Records from a dataset:
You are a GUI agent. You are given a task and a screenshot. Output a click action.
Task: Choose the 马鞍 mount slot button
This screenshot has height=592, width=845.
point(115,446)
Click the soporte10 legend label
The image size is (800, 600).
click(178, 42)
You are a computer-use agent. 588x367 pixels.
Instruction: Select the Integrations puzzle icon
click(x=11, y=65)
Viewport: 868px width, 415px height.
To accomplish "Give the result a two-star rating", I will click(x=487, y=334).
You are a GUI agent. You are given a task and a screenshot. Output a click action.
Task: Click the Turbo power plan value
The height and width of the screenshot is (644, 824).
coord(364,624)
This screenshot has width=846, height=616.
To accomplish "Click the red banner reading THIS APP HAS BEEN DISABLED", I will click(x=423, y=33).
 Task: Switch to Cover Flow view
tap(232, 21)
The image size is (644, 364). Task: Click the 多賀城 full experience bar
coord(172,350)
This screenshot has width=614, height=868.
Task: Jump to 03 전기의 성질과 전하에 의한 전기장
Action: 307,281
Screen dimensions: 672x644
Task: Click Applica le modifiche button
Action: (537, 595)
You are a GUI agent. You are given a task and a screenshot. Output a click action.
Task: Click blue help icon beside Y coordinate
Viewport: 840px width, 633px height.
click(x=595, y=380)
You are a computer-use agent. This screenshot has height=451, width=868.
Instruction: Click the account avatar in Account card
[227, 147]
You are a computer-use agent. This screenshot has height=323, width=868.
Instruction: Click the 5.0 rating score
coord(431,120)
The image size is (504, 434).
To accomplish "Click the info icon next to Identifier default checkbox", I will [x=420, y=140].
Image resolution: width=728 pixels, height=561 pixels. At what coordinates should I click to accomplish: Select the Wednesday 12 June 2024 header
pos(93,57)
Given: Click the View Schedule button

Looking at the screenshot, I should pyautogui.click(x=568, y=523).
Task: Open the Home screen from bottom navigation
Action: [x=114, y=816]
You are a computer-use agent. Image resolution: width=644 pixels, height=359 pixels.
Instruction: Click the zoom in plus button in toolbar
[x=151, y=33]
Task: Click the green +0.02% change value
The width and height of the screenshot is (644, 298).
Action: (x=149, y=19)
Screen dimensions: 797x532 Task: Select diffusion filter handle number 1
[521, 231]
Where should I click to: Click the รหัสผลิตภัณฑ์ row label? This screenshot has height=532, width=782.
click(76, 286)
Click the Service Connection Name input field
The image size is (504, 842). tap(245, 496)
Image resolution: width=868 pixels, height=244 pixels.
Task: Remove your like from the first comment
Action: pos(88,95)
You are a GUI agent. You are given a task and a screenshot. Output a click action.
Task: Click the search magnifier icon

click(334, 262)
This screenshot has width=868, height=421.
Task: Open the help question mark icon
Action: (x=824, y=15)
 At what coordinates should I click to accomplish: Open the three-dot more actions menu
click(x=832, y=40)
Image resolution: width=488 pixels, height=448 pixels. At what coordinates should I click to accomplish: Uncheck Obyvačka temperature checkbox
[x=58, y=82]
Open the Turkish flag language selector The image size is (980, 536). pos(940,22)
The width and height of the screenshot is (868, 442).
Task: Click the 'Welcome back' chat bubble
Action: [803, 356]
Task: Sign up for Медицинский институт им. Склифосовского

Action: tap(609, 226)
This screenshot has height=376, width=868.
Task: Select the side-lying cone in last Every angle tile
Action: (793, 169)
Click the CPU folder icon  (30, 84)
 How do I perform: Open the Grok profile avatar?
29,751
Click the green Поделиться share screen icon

■ Task instructions ■
Which lines in the entries above contain the string "help" with the same capitalization? Copy each one.

■ Output for this exercise ■
Task: Click blue help icon beside Y coordinate
Task: Open the help question mark icon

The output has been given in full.